Deze uitspraak is gedaan door mr. drs. S.J. Willems-Ruesink, rechter, in aanwezigheid van mr. A.S. Wiskerke-Hovanesian, griffier, op 28 juli 2023. De uitspraak is openbaar gemaakt door middel van geanonimiseerde publicatie op www.rechtspraak.nl.
de griffier is verhinderd deze
uitspraak te ondertekenen.
griffier
rechter
Een afschrift van deze uitspraak is verzonden aan partijen op:
Aan deze uitspraak hoeft pas uitvoering te worden gegeven als de uitspraak onherroepelijk is geworden. De uitspraak is onherroepelijk als niet binnen zes weken na verzending van de uitspraak een rechtsmiddel is aangewend of onherroepelijk op het aangewende rechtsmiddel is beslist. [5]
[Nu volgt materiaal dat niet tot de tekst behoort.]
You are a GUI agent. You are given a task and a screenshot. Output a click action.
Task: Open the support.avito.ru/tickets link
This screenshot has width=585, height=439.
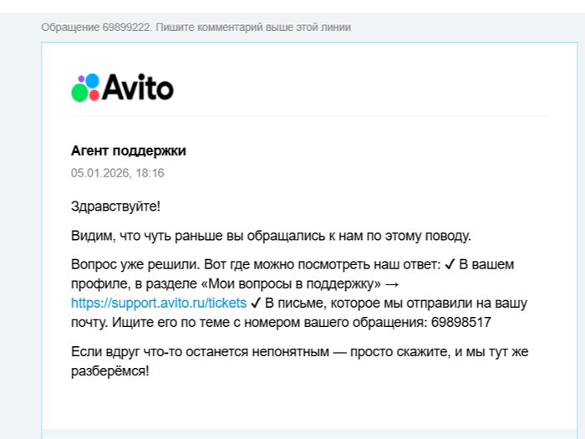pyautogui.click(x=159, y=303)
Informatie over hoger beroep

Tegen deze uitspraak kunnen partijen binnen zes weken na de verzenddatum hoger beroep instellen bij het gerechtshof ’s-Hertogenbosch (belastingkamer).
U kunt digitaal beroep instellen via www.rechtspraak.nl. Daar klikt u op “Formulieren en inloggen”. Hoger beroep instellen kan eventueel nog steeds door verzending van een brief aan het gerechtshof te ‘s-Hertogenbosch (belastingkamer), Postbus 70583, 5201 CZ ’sHertogenbosch.
Bij het instellen van het hoger beroep dient het volgende in acht te worden genomen:
1. bij het hogerberoepschrift wordt een afschrift van deze uitspraak overgelegd;
2 - het hogerberoepschrift moet, indien het op papier wordt ingediend, ondertekend zijn. Verder moet het ten minste het volgende vermelden:
a. de naam en het adres van de indiener;
b. de datum van verzending;
c. een omschrijving van de uitspraak waartegen het hoger beroep is ingesteld;
d. de redenen waarom u het niet eens bent met de uitspraak (de gronden van het hoger beroep).

Voetnoten

1.Paragraaf 9 Besluit, eerste lid, Besluit Fiscaal Bestuursrecht.
2.Artikel 67a van de Algemene wet inzake rijksbelastingen (AWR) in samenhang met artikel 9, derde lid, van de AWR.
3.Paragraaf 21, tweede lid, van het Besluit Bestuurlijke Boeten Belastingdienst.
4.Hoge Raad 15 juni 2007, ECLI:NL:HR:2007:BA7184.
5.Artikel 27h, derde lid en artikel 28, zevende lid van de AWR.